Japan from the inside out

Matsuri da! (100): A festival at Tsushima’s oldest shrine

Posted by ampontan on Wednesday, November 19, 2008

NO ONE KNOWS for sure when the Kaijin Shinto shrine in Mine-cho, Tsushima, was built, but everyone agrees that it was the first one to be established in the island group. The earliest large-scale construction of Shinto shrines on the Tsushima islands began in the 7th century, so whenever it was founded, it’s pretty dang old.

Coming down the steps

Coming down the steps

Of course the shrine (which goes by two other names) conducts a festival, and the Kaijin shrine holds theirs early every September. It starts with a performance of the Myobu-no-Mai inside the shrine itself. The Myobu-no-Mai is a kagura dance that is a national intangible folk treasure dating from the 14th century. (Myobu is written as 命婦, the characters for life and woman/wife, respectively.)

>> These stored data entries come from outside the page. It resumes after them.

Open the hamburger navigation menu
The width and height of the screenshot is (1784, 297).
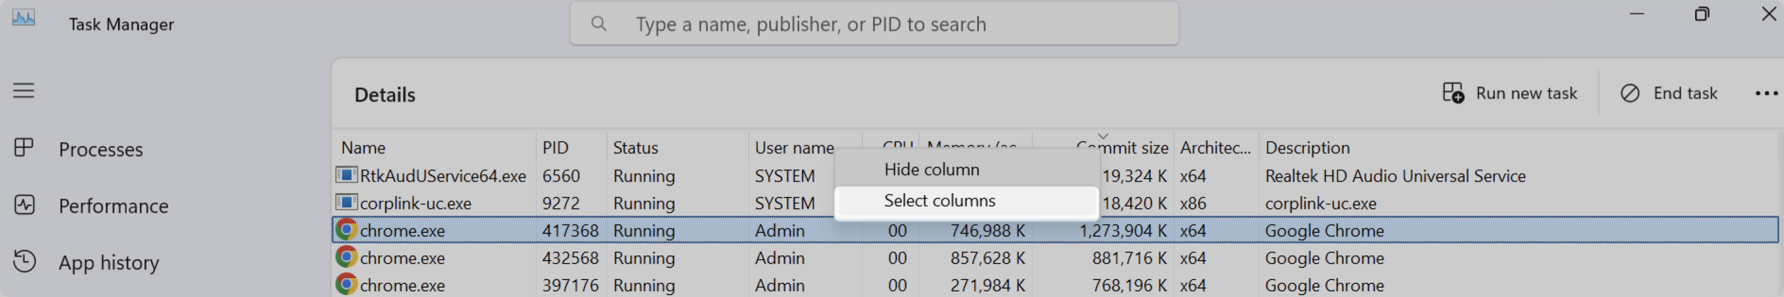24,91
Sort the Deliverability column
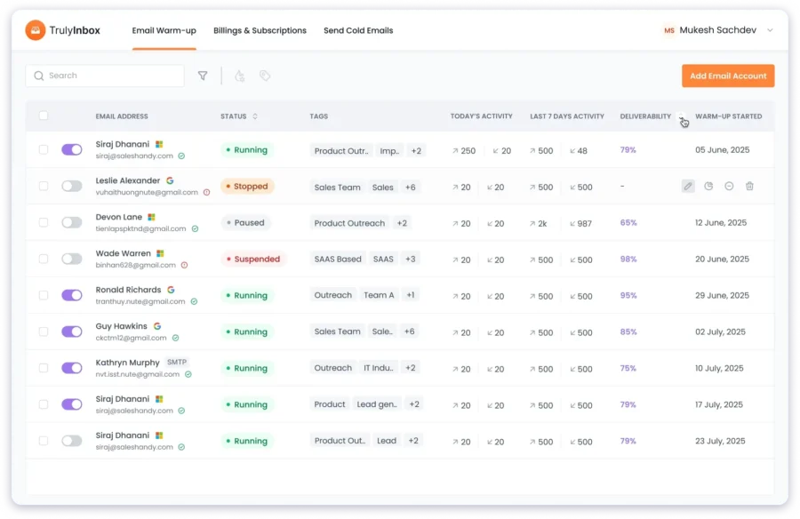The height and width of the screenshot is (519, 800). tap(681, 116)
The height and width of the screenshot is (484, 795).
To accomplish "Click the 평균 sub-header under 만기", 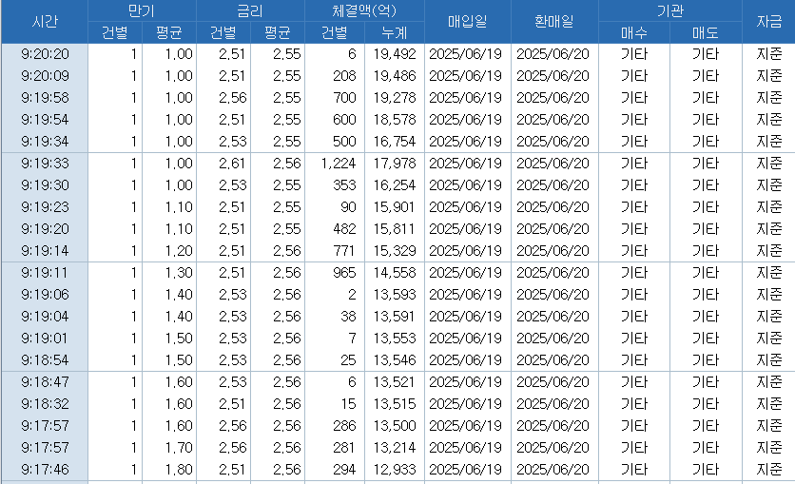I will 169,33.
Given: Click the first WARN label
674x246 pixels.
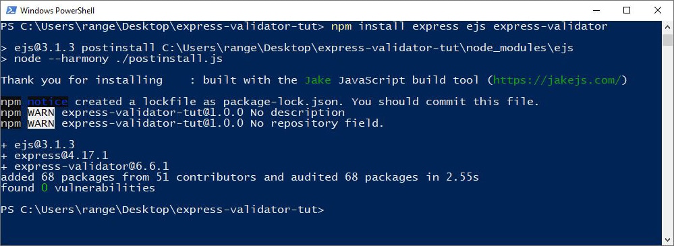Looking at the screenshot, I should tap(41, 113).
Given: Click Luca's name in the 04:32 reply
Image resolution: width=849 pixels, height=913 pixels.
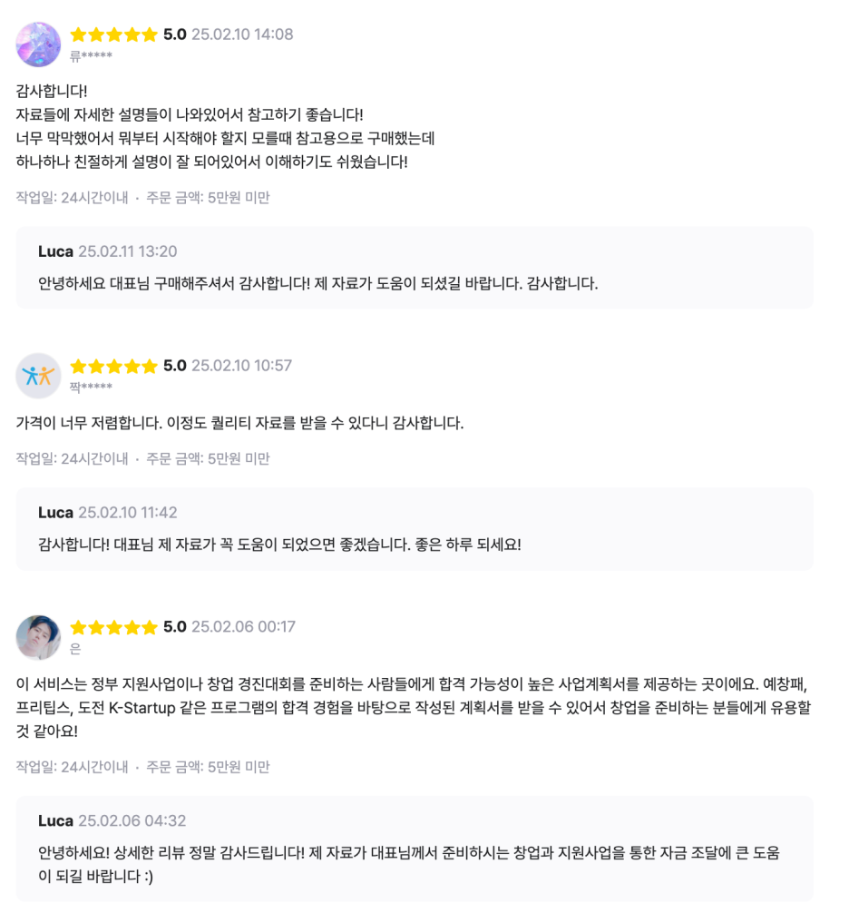Looking at the screenshot, I should [55, 820].
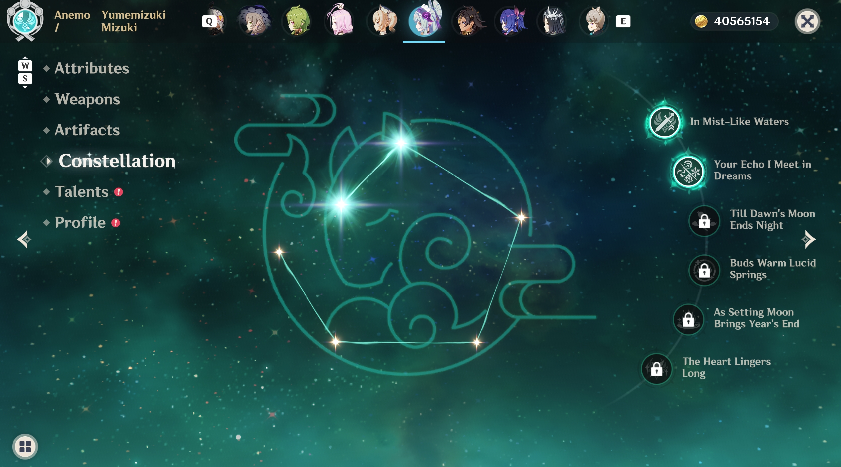This screenshot has height=467, width=841.
Task: Go to previous character with left arrow
Action: pos(24,239)
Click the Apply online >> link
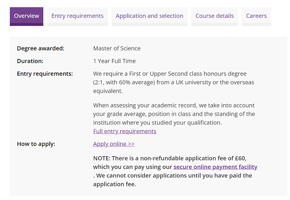This screenshot has height=200, width=290. coord(114,144)
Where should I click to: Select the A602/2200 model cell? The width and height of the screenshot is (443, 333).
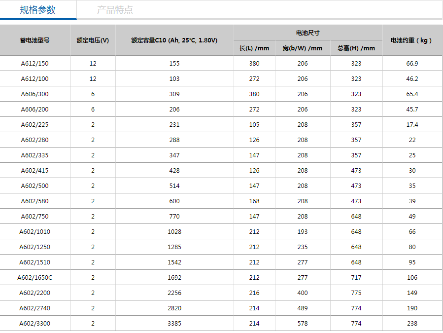pyautogui.click(x=35, y=293)
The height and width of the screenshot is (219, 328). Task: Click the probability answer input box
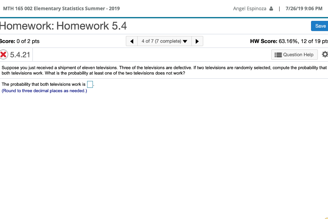(x=90, y=84)
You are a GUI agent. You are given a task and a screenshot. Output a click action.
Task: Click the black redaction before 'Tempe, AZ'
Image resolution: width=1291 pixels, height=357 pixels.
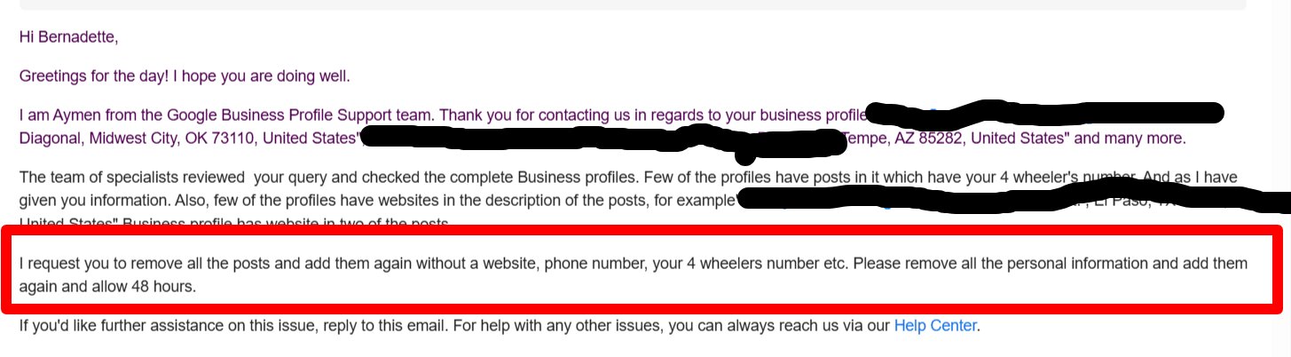point(600,139)
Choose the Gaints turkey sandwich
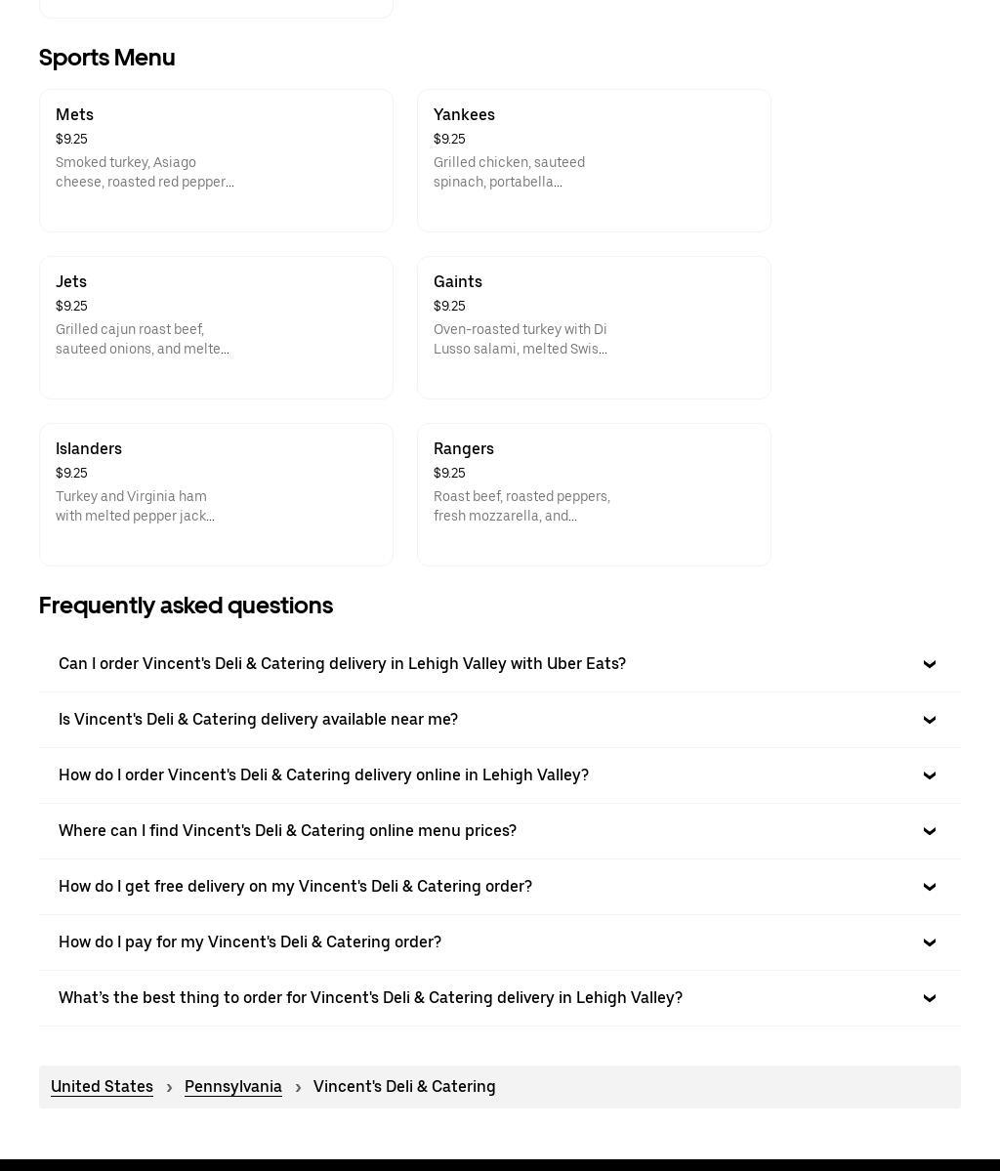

Then about 60 parishioners and shrine officials dressed in white robes and the black eboshi headwear haul three mikoshi, or portable shrines, down a steep flight of 280 steps, following an advance party bearing lances and shields. That people in an isolated, thinly populated area are willing to go to this trouble every year speaks to an impressive level of commitment on several levels.

The group carries the mikoshi to a goryosho, a designated “resting place” near the beach. After some prayers, the priests head to the seashore and ceremonially cast some zuki, small local shellfish, into the sea to pray for a bountiful catch. The festival is also held in supplication for household safety and a big harvest.

As an indication of just how long the Kaijin shrine has been around and Tsushima’s position as a waystation in the Korea Strait, they have on display in a separate hall a statue of a standing Buddha (Nyorai). Designated an important national treasure, this statue is thought to be a work from the 8th century’s Unified Silla period. Buddhist art during this period was an art of the nobility, and the style is considered to be the essence of Korean ethnic culture.

And no, there’s nothing at all unusual about a Japanese Shinto shrine having a statue of the Buddha made on the Korean Peninsula on the premises.

The shrine also has a wooden mask that’s been designated as a tangible cultural treasure of Nagasaki Prefecture. Try the shrine’s Japanese-language page here for more photos of the exterior.

Thanks to WordPress (and Google in this case), I now have the capability to post videos here without spending any money on bandwidth. To take advantage of that feature, here is a video of the Tsushima festival. It lasts about 2:52. There are Japanese subtitles, but other than noting that the dancers purposely face the four directions, they don’t say anything you don’t already know. There’s one puzzler: Why would the priest turn his back to the sea before ceremonially casting the shells?

Afterwords: Readers have mentioned in the past that the photos here were fuzzy, but that problem seems to have been solved after a WordPress upgrade. I’ve gone back and re-uploaded the photos for all the posts in the Festival section, so they should be very clear now. The next step is to do the same thing for the posts in all the other categories.